** Opening DATA RECORDS block **

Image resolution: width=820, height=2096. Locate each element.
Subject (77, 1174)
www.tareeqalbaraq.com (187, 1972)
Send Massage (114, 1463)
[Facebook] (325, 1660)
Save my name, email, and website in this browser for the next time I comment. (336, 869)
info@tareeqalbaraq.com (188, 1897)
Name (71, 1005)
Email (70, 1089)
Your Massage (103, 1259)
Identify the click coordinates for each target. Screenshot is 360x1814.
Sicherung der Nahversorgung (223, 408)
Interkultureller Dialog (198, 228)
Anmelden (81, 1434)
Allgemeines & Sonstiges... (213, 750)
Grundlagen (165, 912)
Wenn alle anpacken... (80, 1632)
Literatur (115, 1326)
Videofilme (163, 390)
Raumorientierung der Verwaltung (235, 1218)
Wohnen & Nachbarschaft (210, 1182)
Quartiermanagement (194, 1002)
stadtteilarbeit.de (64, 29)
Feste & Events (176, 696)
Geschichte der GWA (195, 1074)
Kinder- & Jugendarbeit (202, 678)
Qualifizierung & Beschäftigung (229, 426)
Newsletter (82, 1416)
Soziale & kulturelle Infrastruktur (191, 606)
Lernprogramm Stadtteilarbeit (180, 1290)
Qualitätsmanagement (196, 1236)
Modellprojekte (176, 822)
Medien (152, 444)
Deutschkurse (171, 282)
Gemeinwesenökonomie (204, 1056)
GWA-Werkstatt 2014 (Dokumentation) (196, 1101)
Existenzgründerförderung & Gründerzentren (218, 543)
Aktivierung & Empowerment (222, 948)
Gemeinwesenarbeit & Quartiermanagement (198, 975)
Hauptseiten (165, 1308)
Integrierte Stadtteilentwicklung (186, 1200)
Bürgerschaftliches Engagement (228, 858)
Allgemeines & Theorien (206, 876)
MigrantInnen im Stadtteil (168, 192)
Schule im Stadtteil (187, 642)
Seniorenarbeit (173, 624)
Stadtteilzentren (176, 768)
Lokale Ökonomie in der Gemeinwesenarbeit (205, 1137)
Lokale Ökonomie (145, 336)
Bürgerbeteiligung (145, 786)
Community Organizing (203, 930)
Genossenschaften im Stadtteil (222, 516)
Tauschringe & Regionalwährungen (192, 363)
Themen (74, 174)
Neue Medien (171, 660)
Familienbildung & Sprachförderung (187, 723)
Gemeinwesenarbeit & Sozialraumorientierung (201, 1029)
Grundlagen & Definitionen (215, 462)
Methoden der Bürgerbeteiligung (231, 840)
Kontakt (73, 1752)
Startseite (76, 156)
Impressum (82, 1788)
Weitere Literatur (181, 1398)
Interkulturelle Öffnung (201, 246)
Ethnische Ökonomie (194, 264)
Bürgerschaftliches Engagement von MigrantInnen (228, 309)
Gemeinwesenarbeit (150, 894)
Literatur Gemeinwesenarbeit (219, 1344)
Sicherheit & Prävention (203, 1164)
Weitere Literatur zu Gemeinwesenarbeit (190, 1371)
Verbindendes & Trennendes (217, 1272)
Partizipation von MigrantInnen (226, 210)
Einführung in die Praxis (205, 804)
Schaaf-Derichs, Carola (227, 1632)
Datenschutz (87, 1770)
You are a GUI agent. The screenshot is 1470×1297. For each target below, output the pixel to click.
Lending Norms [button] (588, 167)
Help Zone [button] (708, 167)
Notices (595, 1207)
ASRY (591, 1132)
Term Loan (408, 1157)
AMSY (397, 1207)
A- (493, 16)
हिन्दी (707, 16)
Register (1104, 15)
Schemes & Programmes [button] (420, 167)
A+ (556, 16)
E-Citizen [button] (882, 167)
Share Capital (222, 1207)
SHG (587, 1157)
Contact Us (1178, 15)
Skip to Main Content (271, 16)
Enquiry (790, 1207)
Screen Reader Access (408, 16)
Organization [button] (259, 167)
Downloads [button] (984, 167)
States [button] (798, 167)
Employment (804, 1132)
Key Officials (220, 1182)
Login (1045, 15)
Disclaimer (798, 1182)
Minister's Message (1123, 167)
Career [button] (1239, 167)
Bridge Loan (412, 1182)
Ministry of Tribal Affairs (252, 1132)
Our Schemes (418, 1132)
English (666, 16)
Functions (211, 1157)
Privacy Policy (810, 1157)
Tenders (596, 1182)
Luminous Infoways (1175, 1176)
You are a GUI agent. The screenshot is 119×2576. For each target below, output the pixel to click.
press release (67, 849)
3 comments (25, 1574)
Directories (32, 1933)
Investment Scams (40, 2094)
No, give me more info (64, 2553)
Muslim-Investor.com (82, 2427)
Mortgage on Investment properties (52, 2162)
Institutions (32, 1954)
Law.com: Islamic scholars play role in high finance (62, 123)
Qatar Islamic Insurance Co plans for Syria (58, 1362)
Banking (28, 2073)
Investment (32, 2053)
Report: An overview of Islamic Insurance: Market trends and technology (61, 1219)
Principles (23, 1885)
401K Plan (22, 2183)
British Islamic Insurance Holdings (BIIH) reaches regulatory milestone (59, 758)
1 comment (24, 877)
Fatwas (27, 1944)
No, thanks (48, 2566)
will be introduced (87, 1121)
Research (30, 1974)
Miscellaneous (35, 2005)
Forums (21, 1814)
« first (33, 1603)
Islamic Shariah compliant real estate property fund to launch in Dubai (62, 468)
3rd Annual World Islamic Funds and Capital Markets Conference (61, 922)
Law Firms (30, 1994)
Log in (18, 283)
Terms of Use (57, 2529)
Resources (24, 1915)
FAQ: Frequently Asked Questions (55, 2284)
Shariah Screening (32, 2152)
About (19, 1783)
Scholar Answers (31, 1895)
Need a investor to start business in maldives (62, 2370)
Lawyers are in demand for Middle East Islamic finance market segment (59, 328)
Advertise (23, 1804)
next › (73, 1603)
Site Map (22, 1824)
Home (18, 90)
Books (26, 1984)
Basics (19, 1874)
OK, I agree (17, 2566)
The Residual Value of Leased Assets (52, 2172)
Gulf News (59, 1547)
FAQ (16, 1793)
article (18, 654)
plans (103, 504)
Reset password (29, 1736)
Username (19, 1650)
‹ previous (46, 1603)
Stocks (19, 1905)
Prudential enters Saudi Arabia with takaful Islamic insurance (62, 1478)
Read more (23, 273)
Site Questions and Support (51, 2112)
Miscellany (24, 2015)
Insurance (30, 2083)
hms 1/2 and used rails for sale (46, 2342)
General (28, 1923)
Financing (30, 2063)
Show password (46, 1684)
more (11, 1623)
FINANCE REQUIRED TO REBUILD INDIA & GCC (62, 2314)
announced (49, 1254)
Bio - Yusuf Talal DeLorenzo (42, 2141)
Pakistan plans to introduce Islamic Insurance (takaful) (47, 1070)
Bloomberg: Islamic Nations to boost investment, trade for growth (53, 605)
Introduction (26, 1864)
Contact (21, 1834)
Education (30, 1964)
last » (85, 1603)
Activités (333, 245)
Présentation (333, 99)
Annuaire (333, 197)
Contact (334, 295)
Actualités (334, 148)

** Closing DATA RECORDS block **

» TASK PROMPT:
Scan the records above for the lines holding "Community Organizing (203, 930)" and "Datenschutz (87, 1770)". Transcribe those two and every line between them word for word, and no others.

» TASK SOLUTION:
Community Organizing (203, 930)
Genossenschaften im Stadtteil (222, 516)
Tauschringe & Regionalwährungen (192, 363)
Themen (74, 174)
Neue Medien (171, 660)
Familienbildung & Sprachförderung (187, 723)
Gemeinwesenarbeit & Sozialraumorientierung (201, 1029)
Grundlagen & Definitionen (215, 462)
Methoden der Bürgerbeteiligung (231, 840)
Kontakt (73, 1752)
Startseite (76, 156)
Impressum (82, 1788)
Weitere Literatur (181, 1398)
Interkulturelle Öffnung (201, 246)
Ethnische Ökonomie (194, 264)
Bürgerschaftliches Engagement von MigrantInnen (228, 309)
Gemeinwesenarbeit (150, 894)
Literatur Gemeinwesenarbeit (219, 1344)
Sicherheit & Prävention (203, 1164)
Weitere Literatur zu Gemeinwesenarbeit (190, 1371)
Verbindendes & Trennendes (217, 1272)
Partizipation von MigrantInnen (226, 210)
Einführung in die Praxis (205, 804)
Schaaf-Derichs, Carola (227, 1632)
Datenschutz (87, 1770)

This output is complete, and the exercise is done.